Interference in the LV has been reported with magnetic-based mapping systems such as Carto 3 in patients with an axial LVAD (HeartMate II, Abbott, Chicago, IL), centrifugal LVAD (HeartWare, Medtronic), or percutaneous LV microaxial assist device (Impella 2.5, Abiomed, Danvers, MA).8, 9, 10 The interference is typically limited to the areas where the ablation catheter is in close proximity to the rotational assist device, and manifests as loss of catheter visualization, electromagnetic interference, and/or altered force readings. However, the interference usually has not been significant enough to prevent successful completion of VT ablation. Interference with the percutaneous Impella 2.5 has been noted at higher performance (P8, 50,000 rpm) and can be reduced by temporarily turning down the performance specifically to P6 (45,000 rpm). Interestingly, interference has not been reported with purely impedance-based mapping systems such as Velocity (Abbott, St. Paul, MN) or with externally placed pumps such as VA ECMO and TandemHeart (CardiacAssist, Pittsburgh, PA), although the experience with these systems has not been as widely published.

In this case, the right atrial inflow cannula did not cause interference with EA mapping or impede ICE or transseptal puncture. Although loss of catheter visualization occurred in the area immediately surrounding the LV cannula, as reported previously, no interference was experienced anywhere else in the LV, and the areas around both the LV and right atrial inflow cannulas were well visualized with ICE and easily integrated into the EA mapping system. This is the first report of safe and successful manipulation of electrophysiology catheters around a right atrial inflow cannula, and supports further studies into the feasibility of right atrial ablation in these patients. The use of ICE near the right atrial inflow cannula appears safe and may help improve visualization of the areas obscured by interference from EA mapping.

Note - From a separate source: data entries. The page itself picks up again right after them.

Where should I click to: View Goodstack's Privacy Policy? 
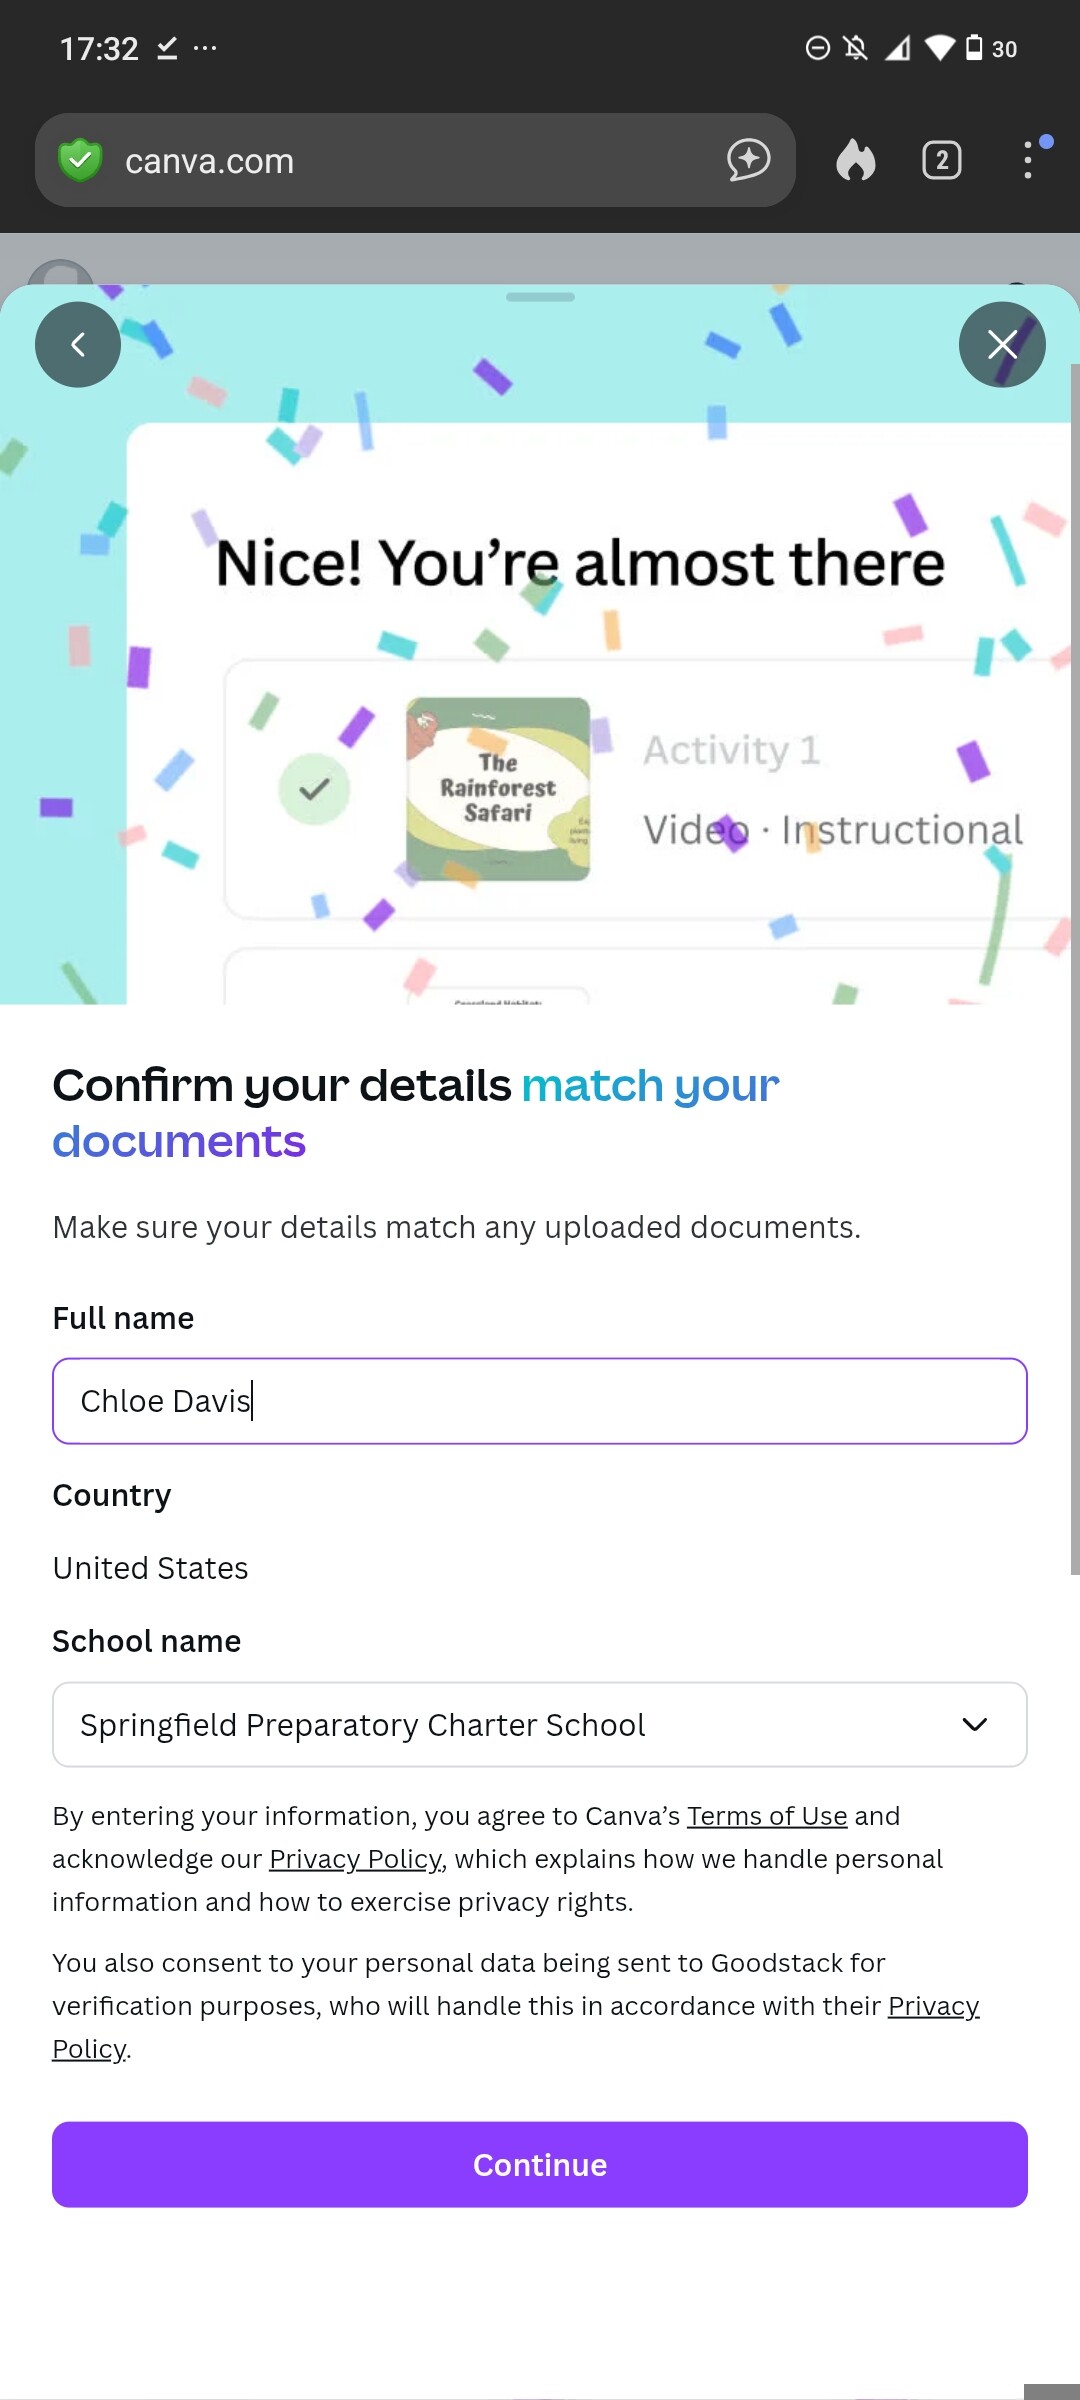[933, 2005]
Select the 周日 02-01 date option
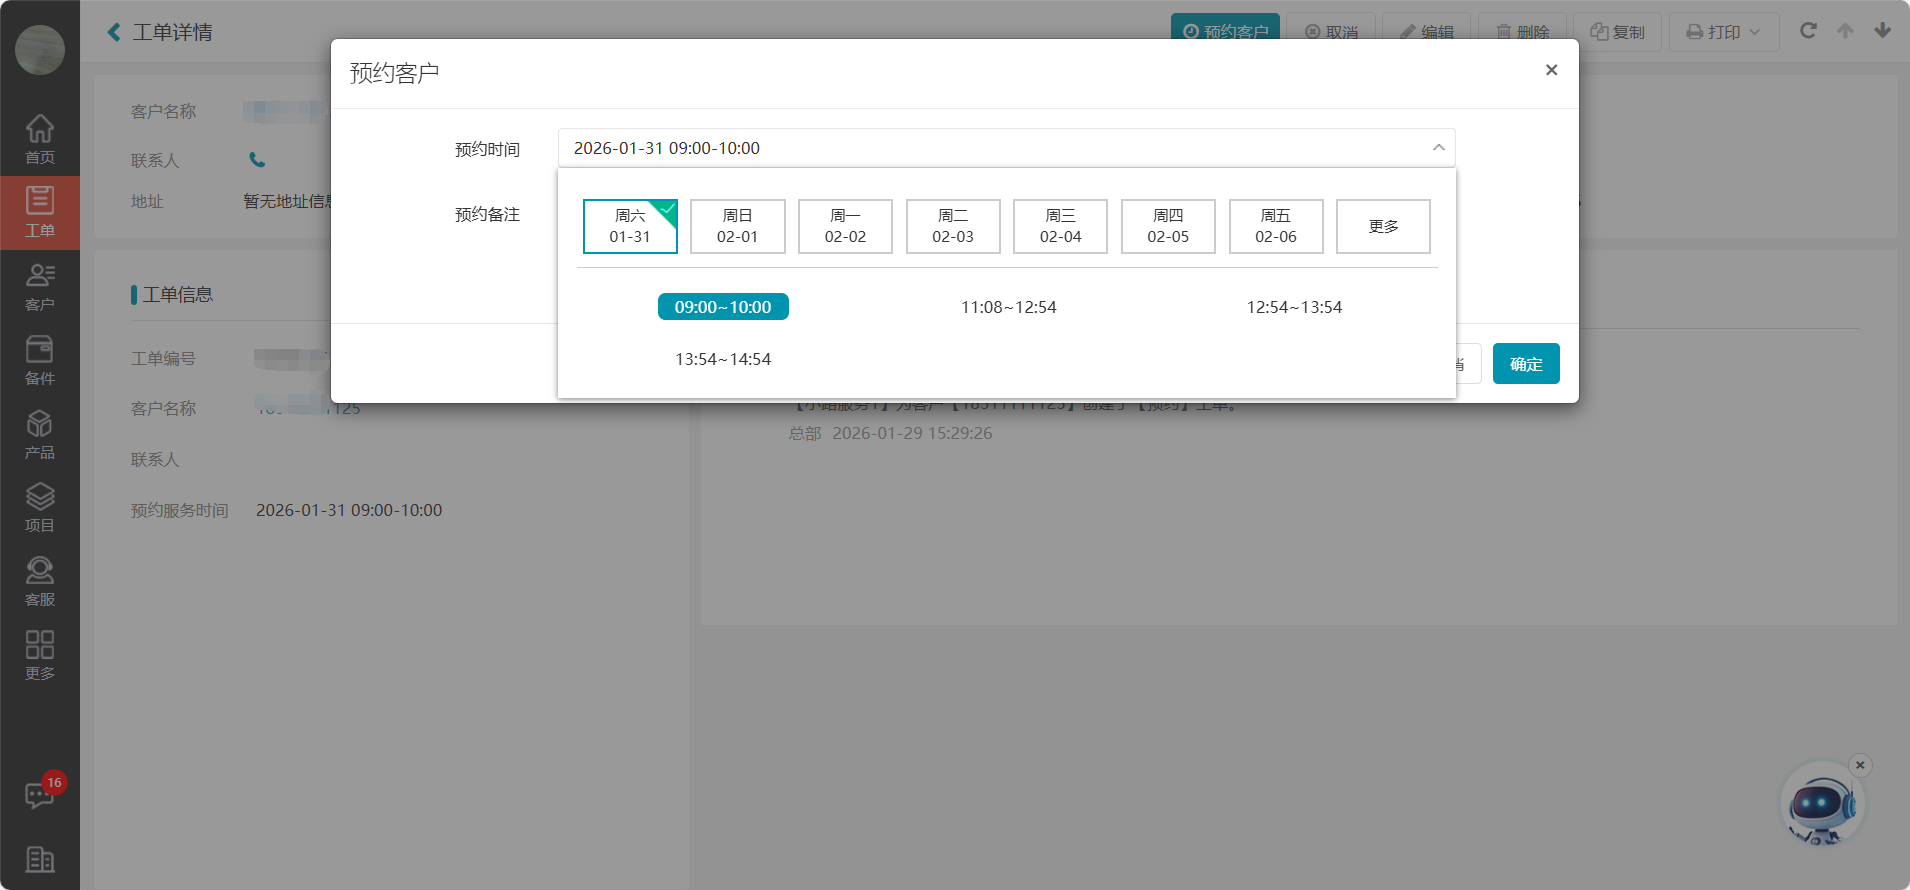The height and width of the screenshot is (890, 1910). coord(737,226)
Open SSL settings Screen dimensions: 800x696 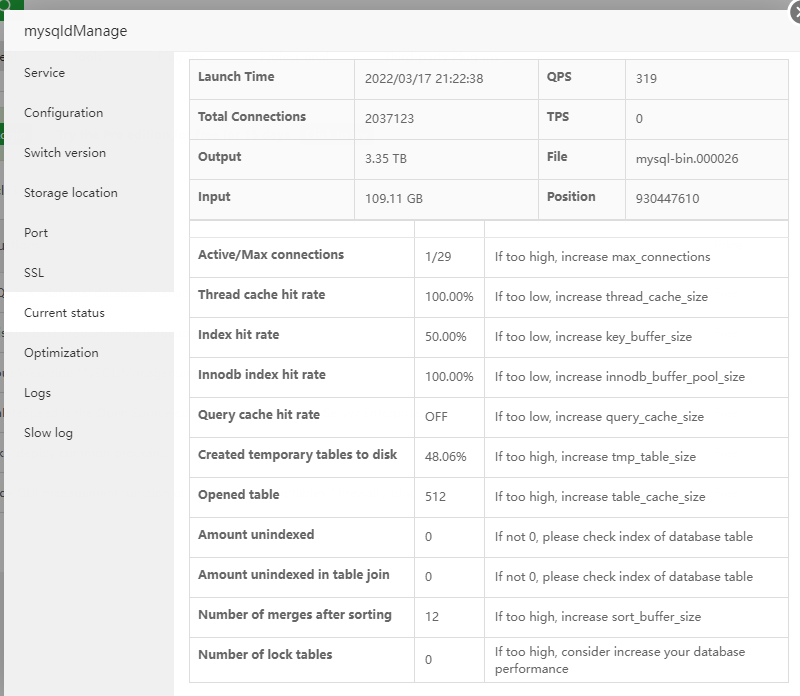[34, 273]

Secondly, the use of bivalirudin during catheter ablation has only been reported in patients with normal renal function using percutaneous coronary intervention dosing.12, 13, 14 Although this case demonstrates that bivalirudin may be safe and effective in patients with anuric renal failure and a BIVAD, the standard hemodialysis-adjusted dosing may not be enough to maintain therapeutic ACT. This suggests that in longer left-sided procedures in the setting of renal failure, it may be necessary to titrate standard renal bivalirudin dosing to maintain adequate anticoagulation levels.

Conclusion

EA mapping, ICE, and transseptal puncture are feasible and appear safe in patients with a BIVAD with a right atrial inflow cannula. Anticoagulation with bivalirudin appears to be safe in patients with oliguric renal failure undergoing LV endocardial ablation via transseptal access, but may require titration with standard laboratory monitoring in order to assure proper anticoagulation status.